CHECK YOUR UNDERSTANDING:
a) According to the passage on PSG's Champions League loss to Real Madrid, which player completed a hat-trick against PSG?
b) Please extend the passage on PSG's Champions League loss to Real Madrid, picking up after its last sentence.

DOCUMENT EXCERPT:
• • • • •
City would go on to lose the final to a weaker Chelsea side, leaving another year of questioning "what might have been" for PSG.
Wednesday's collapse against Real Madrid could only really be described as "astonishing". Seldom has a team looked more in control of a tie, with all the talk at half-time centering on the brilliance of Kylian Mbappé up front, and the midfield excellence of Marco Verratti and co.
And then, a horror show of a mistake from Gianluigi Donnarumma sent PSG spiraling and, within fifteen minutes, Karim Benzema had completed a hat-trick (with the help of another error from Marquinhos) to send the French side packing once more.
— Watch the UCL on LiveScore 🇮🇪 (@LiveScoreIE) March 9, 2022
This PSG side is among the most expensive and glamorous collections of players ever assembled on a football pitch. They have had the potential to go down as one of the winningest and most impressive sides in Champions League history in recent years.
• • • • •
[Data items]
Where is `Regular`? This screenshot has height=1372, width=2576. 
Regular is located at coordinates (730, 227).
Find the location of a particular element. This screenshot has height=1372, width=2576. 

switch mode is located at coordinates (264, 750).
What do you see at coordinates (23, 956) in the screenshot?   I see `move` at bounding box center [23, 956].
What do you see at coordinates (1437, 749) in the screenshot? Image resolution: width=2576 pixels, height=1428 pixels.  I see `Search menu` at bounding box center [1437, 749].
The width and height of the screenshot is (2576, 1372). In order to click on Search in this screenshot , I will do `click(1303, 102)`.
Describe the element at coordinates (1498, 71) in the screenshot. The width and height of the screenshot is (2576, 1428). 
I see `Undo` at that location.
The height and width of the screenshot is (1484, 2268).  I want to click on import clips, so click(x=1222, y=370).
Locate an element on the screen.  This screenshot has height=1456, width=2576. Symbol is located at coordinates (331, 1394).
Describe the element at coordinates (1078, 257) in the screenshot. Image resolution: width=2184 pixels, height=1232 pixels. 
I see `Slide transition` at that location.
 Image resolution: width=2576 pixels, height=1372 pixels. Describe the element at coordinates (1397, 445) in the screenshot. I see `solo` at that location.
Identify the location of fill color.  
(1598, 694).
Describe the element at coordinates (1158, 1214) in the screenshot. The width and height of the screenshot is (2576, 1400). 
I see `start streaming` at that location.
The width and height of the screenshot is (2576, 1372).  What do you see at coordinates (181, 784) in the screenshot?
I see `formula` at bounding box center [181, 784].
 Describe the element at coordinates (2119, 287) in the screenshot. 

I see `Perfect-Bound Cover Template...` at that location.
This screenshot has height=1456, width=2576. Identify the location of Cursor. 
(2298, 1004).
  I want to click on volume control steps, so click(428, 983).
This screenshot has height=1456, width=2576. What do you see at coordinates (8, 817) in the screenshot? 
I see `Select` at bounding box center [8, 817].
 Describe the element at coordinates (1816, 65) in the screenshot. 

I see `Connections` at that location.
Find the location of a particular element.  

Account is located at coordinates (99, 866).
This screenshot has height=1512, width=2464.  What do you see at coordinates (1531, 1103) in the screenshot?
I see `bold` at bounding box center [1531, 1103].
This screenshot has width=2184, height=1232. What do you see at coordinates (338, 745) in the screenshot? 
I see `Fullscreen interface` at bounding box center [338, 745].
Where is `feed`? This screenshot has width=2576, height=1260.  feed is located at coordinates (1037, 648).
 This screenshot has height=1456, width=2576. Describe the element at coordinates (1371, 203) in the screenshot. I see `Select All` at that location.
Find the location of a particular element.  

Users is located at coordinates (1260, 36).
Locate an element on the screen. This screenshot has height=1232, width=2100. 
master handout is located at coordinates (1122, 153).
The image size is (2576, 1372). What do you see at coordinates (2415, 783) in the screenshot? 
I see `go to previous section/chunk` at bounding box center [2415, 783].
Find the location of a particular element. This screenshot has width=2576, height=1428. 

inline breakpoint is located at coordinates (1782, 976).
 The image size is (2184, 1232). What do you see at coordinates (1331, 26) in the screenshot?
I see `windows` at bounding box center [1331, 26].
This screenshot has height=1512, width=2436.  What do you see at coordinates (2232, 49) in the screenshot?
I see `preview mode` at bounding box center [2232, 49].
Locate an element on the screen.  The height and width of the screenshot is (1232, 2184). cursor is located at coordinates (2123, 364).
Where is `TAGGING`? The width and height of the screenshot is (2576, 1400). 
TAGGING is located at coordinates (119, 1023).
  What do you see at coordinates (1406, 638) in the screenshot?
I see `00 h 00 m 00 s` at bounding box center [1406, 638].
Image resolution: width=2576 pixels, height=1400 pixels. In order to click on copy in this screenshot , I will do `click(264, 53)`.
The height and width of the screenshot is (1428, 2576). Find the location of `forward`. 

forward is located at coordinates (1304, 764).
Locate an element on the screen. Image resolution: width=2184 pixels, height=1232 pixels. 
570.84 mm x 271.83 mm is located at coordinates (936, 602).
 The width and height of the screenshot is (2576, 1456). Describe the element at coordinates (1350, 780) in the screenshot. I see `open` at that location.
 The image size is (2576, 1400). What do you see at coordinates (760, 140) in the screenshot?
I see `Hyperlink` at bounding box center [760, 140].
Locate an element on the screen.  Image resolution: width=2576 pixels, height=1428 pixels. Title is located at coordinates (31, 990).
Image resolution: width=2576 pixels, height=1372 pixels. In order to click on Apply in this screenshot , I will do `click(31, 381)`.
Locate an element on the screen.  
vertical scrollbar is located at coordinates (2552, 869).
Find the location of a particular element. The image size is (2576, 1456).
• • • • •
PER-TASK ANSWERS:
a) Karim Benzema.

b)
But, instead, they have exited the knockout stages in acrimonious circumstances in four out of the last six seasons. Wednesday night should have been remembered for the renewed brilliance of Kylian Mbappé. Instead, it may come to be remembered as the night PSG firmly lost him to Real Madrid.
Maybe Giorgio Chiellini should come out and reattribute his quotes from 2018 to PSG, rather than Tottenham.
For now, the Parisians are left in shock, wondering how on earth they have yet again capitulated on the biggest stage of all.